Additional efficacy findings showed that PFS was improved with acalabrutinib plus venetoclax, with or without obinutuzumab, regardless of IGHV status. “Particularly noticeable is the fact that in the [triplet] arm, those patients with unmutated IGHV [36-month PFS rate, 82.8%] are doing as well as those with mutated IGHV [36-month PFS rate, 83.6%], suggesting that the addition of obinutuzumab may overcome the adverse impact of unmutated IGHV,” Brown explained.
The hazard ratios (HRs) for PFS with AV vs FCR/BR in patients with mutated and unmutated IGHV status were 0.67 (95% CI, 0.39-1.14) and 0.69 (95% CI, 0.48-0.97), respectively. The HRs for PFS with AVO vs FCR/BR in patients with mutated and unmutated IGHV status were 0.58 (95% CI, 0.32-1.02) and 0.35 (95% CI, 0.23-0.53), respectively.

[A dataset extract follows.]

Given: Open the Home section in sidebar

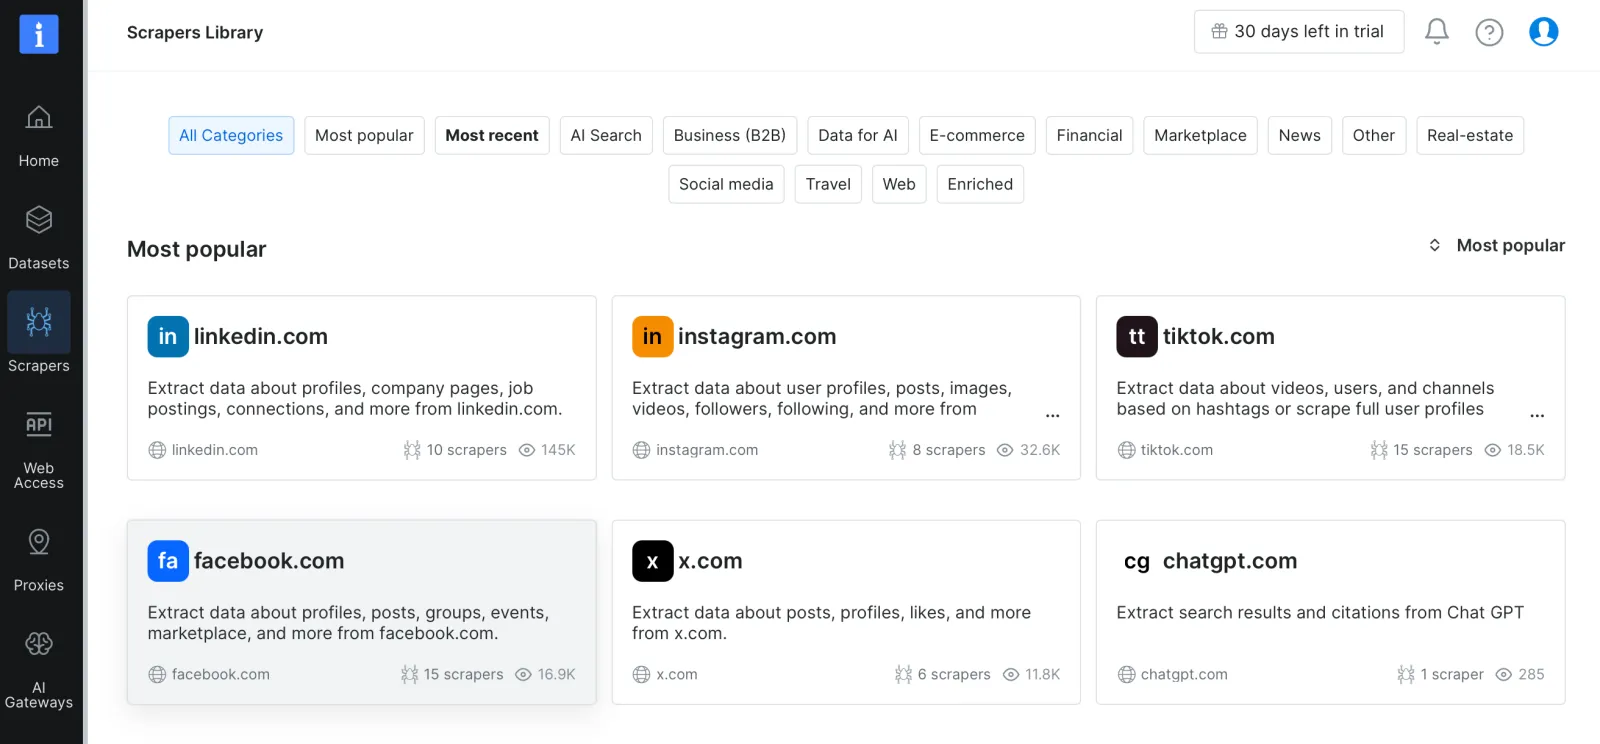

Further, investigators found the highest rate of uMRD among those who received the regimen with obinutuzumab. Of the patients who were evaluated at end of therapy, uMRD rates at a sensitivity level 10-4 in the peripheral blood were 45.0% in the doublet arm, 95.0% in the triplet arm, and 72.9% in the FCR/BR arm.
The 36-month OS rates with the doublet, triplet, and FCR/BR regimens were 94.1%, 87.7%, and 85.9%, respectively. The HR for OS with AV vs FCR/BR was 0.33 (95% CI, 0.18-0.56); with AVO vs FCR/BR, the HR for OS was 0.76 (95% CI, 0.48-1.18). “Of note, the study was conducted at the height of the pandemic, and COVID-19 deaths were seen in 10 patients on the [doublet] arm, 25 on the [triplet] arm, and 21 on the chemoimmunotherapy arm,” Brown explained. Therefore, after pre-planned censoring, the adjusted rates were 97.5%, 96.2%, and 93.7%, respectively. The HRs for OS with AV or AVO vs FCR/BR were 0.27 (95% CI, 0.11-0.60) and 0.47 (95% CI, 0.22-0.95), respectively.
The most common grade 3 or higher adverse effect (AE) was neutropenia, occurring in 26.8% of those who received the AV regimen (n = 291), 35.2% of those given AVO (n = 284), and 32.4% of those given FCR/BR (n = 259). Serious AEs were seen in 24.7%, 38.4%, and 27.4% of patients, respectively.
Patients with treatment-naive CLL have a variety of options, such as a fixed-duration regimen of venetoclax and ibrutinib (Imbruvica); however, Brown noted that despite deep and durable responses, cardiac toxicity remains. When evaluating AEs of interest, 9.3% and 12.0% of patients in the doublet and triplet arms experienced a cardiac event, compared with 3.5% of those in the FCR/BR arm; grade 3 or higher cardiac events occurred in 1.7%, 2.5%, and 1.2% of patients, respectively. However, rates of grade 3 or higher atrial fibrillation (0.3% vs 0.7% vs 0.8%, respectively) and hypertension (2.7% vs 2.1% vs 0.7%) remained low.
Of note, Brown acknowledged that the study was limited by the control group treatment regimen no longer being considered the SOC, which occurred after the trial began in 2019. “I think when physicians are considering whether to use the 2 or the 3-drug regimen, they have to take account of the patient in front of them,” she concluded.
“Based on these impressive data from the AMPLIFY trial, Calquence is only the second-generation BTK inhibitor to demonstrate efficacy in the front-line treatment of patients with chronic lymphocytic leukemia as both a treat-to-progression and a fixed-duration approach,” Susan Galbraith, executive vice president of Oncology R&D at AstraZeneca, stated in a news release on the data.2 “This advance is an important development for patients and their physicians who seek new options and more flexibility in managing this disease in the long term.”